Rocket-augmented aircraft

Another application of liquid-fuel rocket engines in aviation was to augment the performance of existing aircraft. In 1932 GDL had worked on a project to install two ORM-52 engines on the I-4 (ANT-5) fighter to improve its combat performance, but those plans were never realized due to the institute’s high workload. In 1939-1940 Glushko proposed to use the ORM-65 engines on experimental bombers called S-100 and Stal-7, but he was eventually ordered to develop the four-chamber RD-1. By the time Korolyov arrived in Kazan in late 1942, a 300 kg thrust single-chamber version of the engine was already undergoing tests.

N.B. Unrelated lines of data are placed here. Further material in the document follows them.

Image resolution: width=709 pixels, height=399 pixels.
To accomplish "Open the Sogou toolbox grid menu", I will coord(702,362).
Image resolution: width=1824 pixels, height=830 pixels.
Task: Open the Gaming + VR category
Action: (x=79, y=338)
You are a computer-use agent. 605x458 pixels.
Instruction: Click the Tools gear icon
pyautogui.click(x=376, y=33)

Korolyov proposed to fly this version of the engine on a Pe-2 dive-bomber of aircraft designer Vladimir Petlyakov, not only to augment its performance, but also to speed up the development of the four-chamber version that Korolyov intended to employ on his short-range interceptor. With the engine installed in the rear fuselage of the plane, the RD-1’s turbopump would be driven by one of the two M-105 propeller engines mounted under the wings. The combination of the RD-1, the fuel tanks, the turbopump assembly, propellant feed systems, and other components was known as RU-1.

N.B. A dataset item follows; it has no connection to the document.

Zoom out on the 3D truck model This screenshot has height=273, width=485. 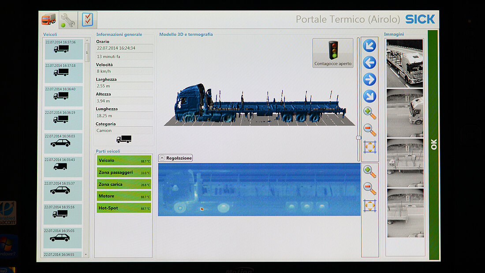[370, 130]
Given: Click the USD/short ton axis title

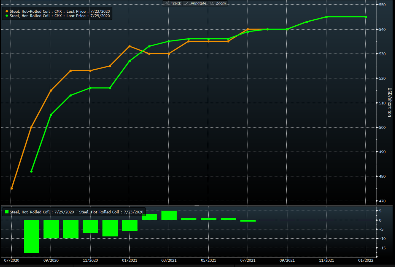Looking at the screenshot, I should (x=389, y=102).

The first rocket-powered flight of the modified Pe-2 bomber (Pe-2RD) took place on 1 October 1943. The first two series of test flights, with the engine either ignited during take-off or at altitudes less than 5 km, revealed problems with the RD-1’s electric ignition system, which was therefore replaced by a chemical ignition system. The modified engine (RD-1KhZ) was subsequently flown in a third series of test flights and was ignited at altitudes up to 7 km. In 1943-1945 the Pe-2RD made more than 100 flights. Korolyov was on board for some of the test flights. Plans for further modifications of the rocket-powered Pe-2 were never realized.

The RD-1 and RD-1KhZ were also flown on three Lavochkin planes (La-7R1, La-7R2, and La-120R) in 1944-1946, on the Sukhoy Su-7 in 1945, and on the Yakovlev YaK-3 in 1945. However, partly because of the low reliability of the

RD-1 engine and also because of the emergence of the jet engine, none of these planes ever went into production [8].